--- Exercise prompt ---
From the line holding "The image size is (538, 488)." to the final line of the entries, set down each line exactly, including both, and nothing more.

--- Provided records ---
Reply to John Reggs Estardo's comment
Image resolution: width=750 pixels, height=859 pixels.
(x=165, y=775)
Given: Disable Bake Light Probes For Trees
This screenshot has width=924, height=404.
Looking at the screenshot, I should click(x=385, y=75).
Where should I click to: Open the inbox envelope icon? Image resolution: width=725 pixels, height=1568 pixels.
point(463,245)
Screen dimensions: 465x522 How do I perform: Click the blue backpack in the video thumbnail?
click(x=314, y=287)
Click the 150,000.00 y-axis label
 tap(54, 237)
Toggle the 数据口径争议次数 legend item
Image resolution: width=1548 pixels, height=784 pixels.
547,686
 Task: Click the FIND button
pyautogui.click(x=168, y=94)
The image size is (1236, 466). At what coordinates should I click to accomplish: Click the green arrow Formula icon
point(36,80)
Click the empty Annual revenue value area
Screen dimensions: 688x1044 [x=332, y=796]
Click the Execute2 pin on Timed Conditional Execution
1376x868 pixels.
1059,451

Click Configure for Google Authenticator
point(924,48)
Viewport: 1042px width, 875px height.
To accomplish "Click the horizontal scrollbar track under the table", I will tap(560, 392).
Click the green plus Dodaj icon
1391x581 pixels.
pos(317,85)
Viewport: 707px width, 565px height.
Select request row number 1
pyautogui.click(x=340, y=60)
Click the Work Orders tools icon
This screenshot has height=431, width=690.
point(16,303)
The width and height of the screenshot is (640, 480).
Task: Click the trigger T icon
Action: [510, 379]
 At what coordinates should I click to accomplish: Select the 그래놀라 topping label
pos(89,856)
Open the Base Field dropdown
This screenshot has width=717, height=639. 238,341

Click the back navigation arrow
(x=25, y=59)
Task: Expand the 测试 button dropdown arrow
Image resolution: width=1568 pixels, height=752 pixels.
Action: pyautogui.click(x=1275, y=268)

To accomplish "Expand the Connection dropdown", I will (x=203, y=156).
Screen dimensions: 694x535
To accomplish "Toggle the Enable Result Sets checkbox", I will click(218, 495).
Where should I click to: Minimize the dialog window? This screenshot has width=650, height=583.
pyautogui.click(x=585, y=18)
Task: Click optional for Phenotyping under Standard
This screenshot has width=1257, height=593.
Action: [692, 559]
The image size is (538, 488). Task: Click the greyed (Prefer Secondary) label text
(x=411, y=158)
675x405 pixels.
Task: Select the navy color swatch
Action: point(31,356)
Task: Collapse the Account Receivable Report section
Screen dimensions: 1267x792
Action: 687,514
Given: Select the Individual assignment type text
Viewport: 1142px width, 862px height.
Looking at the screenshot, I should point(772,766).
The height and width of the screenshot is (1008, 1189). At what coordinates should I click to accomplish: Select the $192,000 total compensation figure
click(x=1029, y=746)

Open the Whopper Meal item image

--- Task response ---
The image size is (538, 488). Task: Click the greyed (Prefer Secondary) label text
(x=411, y=158)
675x405 pixels.
Task: Select the navy color swatch
Action: point(31,356)
Task: Collapse the Account Receivable Report section
Screen dimensions: 1267x792
Action: 687,514
Given: Select the Individual assignment type text
Viewport: 1142px width, 862px height.
Looking at the screenshot, I should point(772,766).
The height and width of the screenshot is (1008, 1189). At what coordinates should I click to accomplish: Select the $192,000 total compensation figure
click(x=1029, y=746)

Open the Whopper Meal item image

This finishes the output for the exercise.